Firmen müssen für Menschen mit einer nicht binären Geschlechtsidentität eine geschlechtsneutrale Anredeform in ihrer Kundenkommunikation bereithalten. Das entschied das Landgericht Frankfurt am Main am Donnerstag in einem Rechtsstreit zwischen einem Betroffenen und einem Eisenbahnunternehmen. Der Kunde hatte bei einem Fahrkartenkauf per Internet nur die Wahl, als „Herr“ oder „Frau“ erfasst und entsprechend angeschrieben zu werden. Eine Forderung nach Entschädigung wiesen die Richter aber ab. (Az. 2-13 O 131/20)
Die Verletzung des allgemeinen Persönlichkeitsrechts des Klägers sei dafür nicht schwerwiegend genug, erläuterten die Richter. Die Anrede als „Herr“ in einem einzelnen Rechnungsanschreiben sei nicht „böswillig“ erfolgt, sondern lediglich „Reflex massenhafter Abwicklung standardisierter Vorgänge“. Die Voraussetzungen für eine Entschädigung nach dem Gleichbehandlungsgesetz seien nicht erfüllt.
In der Sache gab die Kammer dem Kläger jedoch recht und verwiesen auf die Rechtsprechung des Bundesverfassungsgerichts. Demnach schütze das allgemeine Persönlichkeitsrecht unter anderem auch die geschlechtliche Identität. In diesem Zusammenhang sei die Anrede nach dem allgemeinem Verständnis von „zentraler Bedeutung“. Eine zwangsweise Festlegung auf „Herr“ oder „Frau“ verletzte insofern das Persönlichkeitsrecht. Für die Erbringung der Dienstleistung im vorliegenden Fall sei das Geschlecht außerdem „völlig irrelevant“.
Das beklagte Unternehmen könne alternativ etwa eine Grußformel wie „Guten Tag“ einführen oder auf eine geschlechtsspezifische Anrede gänzlich verzichten, führten die Frankfurter Richter in ihrem noch nicht rechtskräftigen Beschluss aus.
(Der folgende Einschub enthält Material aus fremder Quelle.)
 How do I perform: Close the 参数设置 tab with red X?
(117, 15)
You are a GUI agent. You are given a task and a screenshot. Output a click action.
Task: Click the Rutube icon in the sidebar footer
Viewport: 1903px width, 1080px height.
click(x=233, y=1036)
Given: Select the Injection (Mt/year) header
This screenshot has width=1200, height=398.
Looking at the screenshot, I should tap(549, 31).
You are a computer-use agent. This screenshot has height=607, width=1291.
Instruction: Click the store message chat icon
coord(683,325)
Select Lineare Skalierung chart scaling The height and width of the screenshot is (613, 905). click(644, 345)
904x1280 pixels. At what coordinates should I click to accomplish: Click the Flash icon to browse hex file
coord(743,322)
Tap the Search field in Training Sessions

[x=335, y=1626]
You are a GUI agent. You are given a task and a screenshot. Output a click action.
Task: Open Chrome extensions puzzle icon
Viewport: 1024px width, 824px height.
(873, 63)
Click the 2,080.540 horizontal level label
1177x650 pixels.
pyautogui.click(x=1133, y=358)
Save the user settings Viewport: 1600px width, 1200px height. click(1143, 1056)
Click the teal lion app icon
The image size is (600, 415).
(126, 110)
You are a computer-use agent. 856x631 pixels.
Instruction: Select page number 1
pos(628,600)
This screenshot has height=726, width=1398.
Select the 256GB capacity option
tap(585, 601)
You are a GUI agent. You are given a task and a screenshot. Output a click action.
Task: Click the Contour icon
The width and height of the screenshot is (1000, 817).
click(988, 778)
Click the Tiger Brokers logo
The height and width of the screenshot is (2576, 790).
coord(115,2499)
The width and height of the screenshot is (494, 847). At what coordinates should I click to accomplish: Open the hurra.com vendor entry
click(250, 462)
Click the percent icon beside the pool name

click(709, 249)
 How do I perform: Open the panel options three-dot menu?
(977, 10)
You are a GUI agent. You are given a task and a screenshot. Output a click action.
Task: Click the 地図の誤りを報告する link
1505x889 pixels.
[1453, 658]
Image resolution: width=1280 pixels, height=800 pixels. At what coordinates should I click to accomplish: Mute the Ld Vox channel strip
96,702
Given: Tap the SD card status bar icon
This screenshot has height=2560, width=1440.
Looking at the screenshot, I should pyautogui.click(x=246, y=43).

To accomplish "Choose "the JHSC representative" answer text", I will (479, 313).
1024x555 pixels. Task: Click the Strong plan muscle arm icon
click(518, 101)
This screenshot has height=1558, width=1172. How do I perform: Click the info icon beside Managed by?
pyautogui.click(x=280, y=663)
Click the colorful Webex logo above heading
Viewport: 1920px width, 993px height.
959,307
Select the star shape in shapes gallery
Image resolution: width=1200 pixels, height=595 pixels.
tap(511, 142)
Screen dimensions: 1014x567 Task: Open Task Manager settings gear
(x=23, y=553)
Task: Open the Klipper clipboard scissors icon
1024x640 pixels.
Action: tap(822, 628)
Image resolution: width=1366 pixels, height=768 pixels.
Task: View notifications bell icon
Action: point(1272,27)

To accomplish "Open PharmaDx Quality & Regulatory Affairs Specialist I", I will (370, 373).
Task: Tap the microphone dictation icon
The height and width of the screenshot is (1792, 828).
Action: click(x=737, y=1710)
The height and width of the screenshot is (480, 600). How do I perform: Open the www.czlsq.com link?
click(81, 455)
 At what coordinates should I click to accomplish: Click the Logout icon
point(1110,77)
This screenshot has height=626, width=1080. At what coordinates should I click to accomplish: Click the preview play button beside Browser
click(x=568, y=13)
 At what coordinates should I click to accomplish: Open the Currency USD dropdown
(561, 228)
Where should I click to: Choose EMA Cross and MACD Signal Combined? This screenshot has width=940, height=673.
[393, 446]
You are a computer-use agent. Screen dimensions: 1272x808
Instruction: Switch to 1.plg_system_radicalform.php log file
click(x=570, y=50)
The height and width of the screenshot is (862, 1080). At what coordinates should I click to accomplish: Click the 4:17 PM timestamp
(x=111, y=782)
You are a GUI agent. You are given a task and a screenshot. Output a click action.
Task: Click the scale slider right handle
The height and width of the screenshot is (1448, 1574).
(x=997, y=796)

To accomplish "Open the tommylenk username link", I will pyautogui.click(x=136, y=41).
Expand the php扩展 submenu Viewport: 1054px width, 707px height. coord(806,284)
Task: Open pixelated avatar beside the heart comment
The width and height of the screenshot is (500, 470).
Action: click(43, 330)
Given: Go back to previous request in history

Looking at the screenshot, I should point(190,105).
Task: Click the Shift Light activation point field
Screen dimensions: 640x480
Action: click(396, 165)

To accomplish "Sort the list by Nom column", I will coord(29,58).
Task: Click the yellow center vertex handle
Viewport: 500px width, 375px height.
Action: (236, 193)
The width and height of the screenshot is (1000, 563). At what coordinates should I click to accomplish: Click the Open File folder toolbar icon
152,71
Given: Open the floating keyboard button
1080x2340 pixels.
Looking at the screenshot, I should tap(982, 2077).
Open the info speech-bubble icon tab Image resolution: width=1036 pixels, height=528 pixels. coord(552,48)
Dieser kann noch durch eine Berufung von dem Frankfurter Oberlandesgericht angefochten werden.
Als unerheblich stuften sie die Frage ein, ob Betroffene schon eine Änderung im Personenstandsregister veranlasst hätten sowie beim Standesamt die Eintragung eines diversen Geschlechts erfolgt sei. Der Schutz allgemeinen Persönlichkeitsrechts sowie das Recht auf eine der geschlechtlichen Identität entsprechenden Anrede beginne nicht erst mit einer offiziellen Personenstandsänderung, sondern laut Verfassungsgericht schon bei „gefühlter Geschlechtsidentität“.